Web APIs Working Group aims to standardize established Web scripting interfaces e.g. Window object and XMLHTTPRequest
Delivery Context Interfaces (DCI) model user preferences, device capabilities and environmental conditions as a hierarchy of DOM nodes
- This is intended to enable applications to dynamically adapt to the context, and to provide access to a wide range of services
- We have the framework and now the challenge is to work together to build this out
Multimodal Architecture and Interfaces describes a way to loosely couple user interface components to interaction managers via DOM events
The IETF Widex Working Group is developing protocols for exchanging DOM events and DOM updates between applications and remote user interfaces

IETF Widex Working Group

Developing a protocol for remote user interfaces based upon the Model-View-Controller paradigm, where the UI is expressed in terms of an XML DOM and the protocol is independent of the markup language.

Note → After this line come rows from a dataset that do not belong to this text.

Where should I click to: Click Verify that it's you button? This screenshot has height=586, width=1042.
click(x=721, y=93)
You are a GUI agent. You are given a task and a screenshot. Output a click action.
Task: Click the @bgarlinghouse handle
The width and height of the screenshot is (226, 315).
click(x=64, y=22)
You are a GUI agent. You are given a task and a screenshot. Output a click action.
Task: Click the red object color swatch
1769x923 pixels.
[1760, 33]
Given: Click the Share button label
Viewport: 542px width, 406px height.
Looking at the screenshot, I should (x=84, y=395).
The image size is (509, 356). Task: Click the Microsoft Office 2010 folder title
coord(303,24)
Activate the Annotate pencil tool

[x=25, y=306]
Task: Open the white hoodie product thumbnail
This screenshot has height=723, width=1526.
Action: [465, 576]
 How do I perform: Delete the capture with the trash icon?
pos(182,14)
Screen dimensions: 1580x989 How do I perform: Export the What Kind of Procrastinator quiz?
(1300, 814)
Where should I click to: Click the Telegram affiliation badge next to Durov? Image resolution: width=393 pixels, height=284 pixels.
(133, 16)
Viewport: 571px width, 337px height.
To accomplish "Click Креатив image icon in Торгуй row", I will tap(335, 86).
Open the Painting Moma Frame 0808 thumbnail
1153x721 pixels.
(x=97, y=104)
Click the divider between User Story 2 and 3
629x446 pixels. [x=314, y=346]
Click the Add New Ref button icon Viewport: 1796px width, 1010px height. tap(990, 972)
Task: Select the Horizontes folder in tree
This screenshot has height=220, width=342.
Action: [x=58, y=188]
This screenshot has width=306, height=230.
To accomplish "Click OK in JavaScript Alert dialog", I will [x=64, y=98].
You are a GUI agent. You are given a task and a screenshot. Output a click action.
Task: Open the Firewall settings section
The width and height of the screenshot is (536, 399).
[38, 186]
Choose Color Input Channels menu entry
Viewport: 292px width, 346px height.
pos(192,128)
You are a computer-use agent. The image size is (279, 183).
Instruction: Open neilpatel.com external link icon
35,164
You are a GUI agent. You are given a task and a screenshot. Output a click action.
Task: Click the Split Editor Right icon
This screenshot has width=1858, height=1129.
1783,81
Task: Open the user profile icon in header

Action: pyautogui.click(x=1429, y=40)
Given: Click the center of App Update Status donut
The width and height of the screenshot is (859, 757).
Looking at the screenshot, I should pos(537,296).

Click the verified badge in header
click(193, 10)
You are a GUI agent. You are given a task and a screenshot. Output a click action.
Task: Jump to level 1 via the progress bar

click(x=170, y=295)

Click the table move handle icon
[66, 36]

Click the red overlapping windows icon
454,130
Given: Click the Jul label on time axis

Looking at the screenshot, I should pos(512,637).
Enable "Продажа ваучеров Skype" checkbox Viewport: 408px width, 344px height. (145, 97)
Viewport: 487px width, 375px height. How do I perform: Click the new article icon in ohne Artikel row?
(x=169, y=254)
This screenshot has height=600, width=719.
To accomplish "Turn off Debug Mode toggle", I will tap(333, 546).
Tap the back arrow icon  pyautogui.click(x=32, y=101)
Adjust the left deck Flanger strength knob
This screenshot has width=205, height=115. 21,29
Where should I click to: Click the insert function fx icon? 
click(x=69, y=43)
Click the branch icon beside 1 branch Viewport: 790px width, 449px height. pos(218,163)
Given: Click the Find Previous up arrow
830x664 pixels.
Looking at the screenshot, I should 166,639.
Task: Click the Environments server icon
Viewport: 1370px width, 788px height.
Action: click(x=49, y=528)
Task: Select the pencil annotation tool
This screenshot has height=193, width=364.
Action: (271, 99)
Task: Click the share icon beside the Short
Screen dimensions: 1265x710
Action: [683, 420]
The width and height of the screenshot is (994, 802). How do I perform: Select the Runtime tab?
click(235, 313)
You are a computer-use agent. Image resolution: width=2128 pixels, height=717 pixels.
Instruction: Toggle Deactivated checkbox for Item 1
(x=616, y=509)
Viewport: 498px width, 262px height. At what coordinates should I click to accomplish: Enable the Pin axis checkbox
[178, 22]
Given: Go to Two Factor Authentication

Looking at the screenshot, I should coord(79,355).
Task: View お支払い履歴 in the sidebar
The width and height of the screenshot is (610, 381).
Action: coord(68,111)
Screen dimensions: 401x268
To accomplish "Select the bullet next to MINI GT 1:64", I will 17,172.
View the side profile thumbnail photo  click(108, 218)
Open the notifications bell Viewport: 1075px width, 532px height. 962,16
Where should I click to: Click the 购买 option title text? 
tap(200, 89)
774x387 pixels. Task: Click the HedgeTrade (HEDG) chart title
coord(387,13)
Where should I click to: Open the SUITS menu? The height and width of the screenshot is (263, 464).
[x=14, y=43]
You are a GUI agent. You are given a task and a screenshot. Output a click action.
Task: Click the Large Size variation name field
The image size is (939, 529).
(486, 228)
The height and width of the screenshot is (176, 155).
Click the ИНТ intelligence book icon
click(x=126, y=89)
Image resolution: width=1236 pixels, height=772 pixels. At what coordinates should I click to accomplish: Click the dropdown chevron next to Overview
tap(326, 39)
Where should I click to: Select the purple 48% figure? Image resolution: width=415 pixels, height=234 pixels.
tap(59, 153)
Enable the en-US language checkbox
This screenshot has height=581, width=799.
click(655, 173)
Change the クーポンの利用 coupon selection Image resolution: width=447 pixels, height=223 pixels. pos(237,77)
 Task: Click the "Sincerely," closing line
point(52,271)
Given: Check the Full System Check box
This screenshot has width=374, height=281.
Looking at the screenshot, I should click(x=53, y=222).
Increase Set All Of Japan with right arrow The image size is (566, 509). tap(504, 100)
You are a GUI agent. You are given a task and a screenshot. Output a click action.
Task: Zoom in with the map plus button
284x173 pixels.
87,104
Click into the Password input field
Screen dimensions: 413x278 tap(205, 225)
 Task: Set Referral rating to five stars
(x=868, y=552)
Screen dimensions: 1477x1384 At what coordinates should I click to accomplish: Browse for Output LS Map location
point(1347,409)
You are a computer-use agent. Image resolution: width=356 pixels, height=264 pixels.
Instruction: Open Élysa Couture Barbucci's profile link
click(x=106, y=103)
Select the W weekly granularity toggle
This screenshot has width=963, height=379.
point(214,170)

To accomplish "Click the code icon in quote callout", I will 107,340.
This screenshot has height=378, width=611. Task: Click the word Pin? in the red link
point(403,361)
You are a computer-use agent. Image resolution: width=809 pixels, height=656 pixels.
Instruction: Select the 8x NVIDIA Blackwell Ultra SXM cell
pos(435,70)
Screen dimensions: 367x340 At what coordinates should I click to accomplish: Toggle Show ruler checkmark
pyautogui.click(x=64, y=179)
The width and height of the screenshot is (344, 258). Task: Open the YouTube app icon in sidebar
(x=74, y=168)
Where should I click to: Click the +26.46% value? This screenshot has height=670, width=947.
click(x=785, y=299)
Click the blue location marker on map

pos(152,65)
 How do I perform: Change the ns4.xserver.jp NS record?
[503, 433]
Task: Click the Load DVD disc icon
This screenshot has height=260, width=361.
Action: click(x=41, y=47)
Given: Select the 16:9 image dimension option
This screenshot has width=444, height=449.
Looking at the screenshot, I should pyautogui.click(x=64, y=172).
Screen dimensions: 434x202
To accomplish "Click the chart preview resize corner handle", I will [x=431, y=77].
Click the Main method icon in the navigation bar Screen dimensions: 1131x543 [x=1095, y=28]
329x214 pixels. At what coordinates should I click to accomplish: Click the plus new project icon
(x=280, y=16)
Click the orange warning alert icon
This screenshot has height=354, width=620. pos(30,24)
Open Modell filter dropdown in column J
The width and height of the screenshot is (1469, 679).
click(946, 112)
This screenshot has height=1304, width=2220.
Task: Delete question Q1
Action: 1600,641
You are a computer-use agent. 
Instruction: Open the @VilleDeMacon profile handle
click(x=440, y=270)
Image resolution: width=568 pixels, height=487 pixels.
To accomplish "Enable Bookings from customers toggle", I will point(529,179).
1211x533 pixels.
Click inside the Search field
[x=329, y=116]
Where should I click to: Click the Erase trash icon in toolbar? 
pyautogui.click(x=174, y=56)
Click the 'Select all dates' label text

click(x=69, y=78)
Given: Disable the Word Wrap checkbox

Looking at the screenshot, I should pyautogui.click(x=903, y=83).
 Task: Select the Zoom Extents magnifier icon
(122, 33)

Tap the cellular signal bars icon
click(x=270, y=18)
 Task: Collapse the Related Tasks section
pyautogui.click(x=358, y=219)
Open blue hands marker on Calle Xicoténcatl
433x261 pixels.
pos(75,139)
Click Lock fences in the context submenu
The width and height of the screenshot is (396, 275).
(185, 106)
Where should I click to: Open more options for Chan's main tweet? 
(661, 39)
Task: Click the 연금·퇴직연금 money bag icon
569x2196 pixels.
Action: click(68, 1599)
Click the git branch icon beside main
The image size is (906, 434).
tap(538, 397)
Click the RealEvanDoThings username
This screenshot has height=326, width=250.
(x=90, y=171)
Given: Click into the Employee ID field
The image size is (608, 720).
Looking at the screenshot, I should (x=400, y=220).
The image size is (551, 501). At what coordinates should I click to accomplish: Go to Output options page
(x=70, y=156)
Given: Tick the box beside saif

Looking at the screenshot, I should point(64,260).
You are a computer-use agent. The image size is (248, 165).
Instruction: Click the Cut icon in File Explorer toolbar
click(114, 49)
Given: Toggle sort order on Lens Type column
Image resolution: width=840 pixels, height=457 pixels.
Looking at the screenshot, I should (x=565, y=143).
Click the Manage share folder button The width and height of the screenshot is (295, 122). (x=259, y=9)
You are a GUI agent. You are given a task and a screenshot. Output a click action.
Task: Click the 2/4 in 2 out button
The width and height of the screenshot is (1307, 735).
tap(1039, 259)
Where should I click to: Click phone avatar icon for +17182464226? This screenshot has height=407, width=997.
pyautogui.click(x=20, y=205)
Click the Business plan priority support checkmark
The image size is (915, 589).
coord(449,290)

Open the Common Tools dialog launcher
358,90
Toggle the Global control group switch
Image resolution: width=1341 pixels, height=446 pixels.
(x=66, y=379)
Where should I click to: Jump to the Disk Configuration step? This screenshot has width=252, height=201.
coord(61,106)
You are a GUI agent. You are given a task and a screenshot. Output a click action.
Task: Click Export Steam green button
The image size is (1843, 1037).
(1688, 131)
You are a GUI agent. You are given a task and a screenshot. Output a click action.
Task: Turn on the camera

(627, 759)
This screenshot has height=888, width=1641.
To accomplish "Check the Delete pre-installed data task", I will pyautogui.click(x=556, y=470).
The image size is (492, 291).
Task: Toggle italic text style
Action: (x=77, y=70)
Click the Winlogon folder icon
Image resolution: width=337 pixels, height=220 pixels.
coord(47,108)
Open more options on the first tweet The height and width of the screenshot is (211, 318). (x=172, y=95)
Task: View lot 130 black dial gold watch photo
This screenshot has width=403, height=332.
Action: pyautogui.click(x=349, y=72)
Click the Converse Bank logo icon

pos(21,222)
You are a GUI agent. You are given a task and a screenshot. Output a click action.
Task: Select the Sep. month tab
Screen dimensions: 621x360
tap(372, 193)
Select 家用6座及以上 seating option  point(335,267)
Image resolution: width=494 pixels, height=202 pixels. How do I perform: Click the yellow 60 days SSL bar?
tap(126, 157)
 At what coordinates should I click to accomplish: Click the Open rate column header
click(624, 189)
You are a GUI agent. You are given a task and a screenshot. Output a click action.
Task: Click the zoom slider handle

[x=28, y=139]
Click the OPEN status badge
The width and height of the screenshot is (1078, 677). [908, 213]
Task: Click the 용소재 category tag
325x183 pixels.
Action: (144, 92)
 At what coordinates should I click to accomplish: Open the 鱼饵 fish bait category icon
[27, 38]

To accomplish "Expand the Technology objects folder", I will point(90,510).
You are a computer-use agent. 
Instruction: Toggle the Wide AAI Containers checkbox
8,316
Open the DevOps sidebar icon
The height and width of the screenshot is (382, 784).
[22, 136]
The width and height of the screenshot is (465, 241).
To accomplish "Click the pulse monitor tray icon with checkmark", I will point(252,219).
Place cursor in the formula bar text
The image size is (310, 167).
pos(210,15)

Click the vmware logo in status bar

+-----------------------------+            +---------------+
|       Widex Server          |            | Widex Renderer|
| +-------+    .............. |            | +-----------+ |
| |       |    .            .--------------->|           | |
| |       |    .    View    . |  Updates   | |           | |
| |       |    .  (Virtual) .<---------------|           | |
| |       |    .............. |            | |   View    | |
| | Model |                   |            | |           | |
| |       |    +------------+ |            | |           | |
| |       |    |            |<---------------| (XML DOM) | |
| |       |    | Controller | |   Events   | |           | |
| |       |    |            |--------------->|           | |
| +-------+    +------------+ |            | +-----------+ |
+-----------------------------+            +---------------+

See draft-ietf-widex-requirements-00.txt, V. Stirbu (Nokia) and D. Raggett (W3C/Canon), January 12th, 2006

Note: at the request of OMA and several W3C members, W3C has started work on a solution for streaming updates for SVG documents that will also work with other XML languages. Streaming introduces timing related requirements, and the W3C and IETF groups will coordinate their work on this.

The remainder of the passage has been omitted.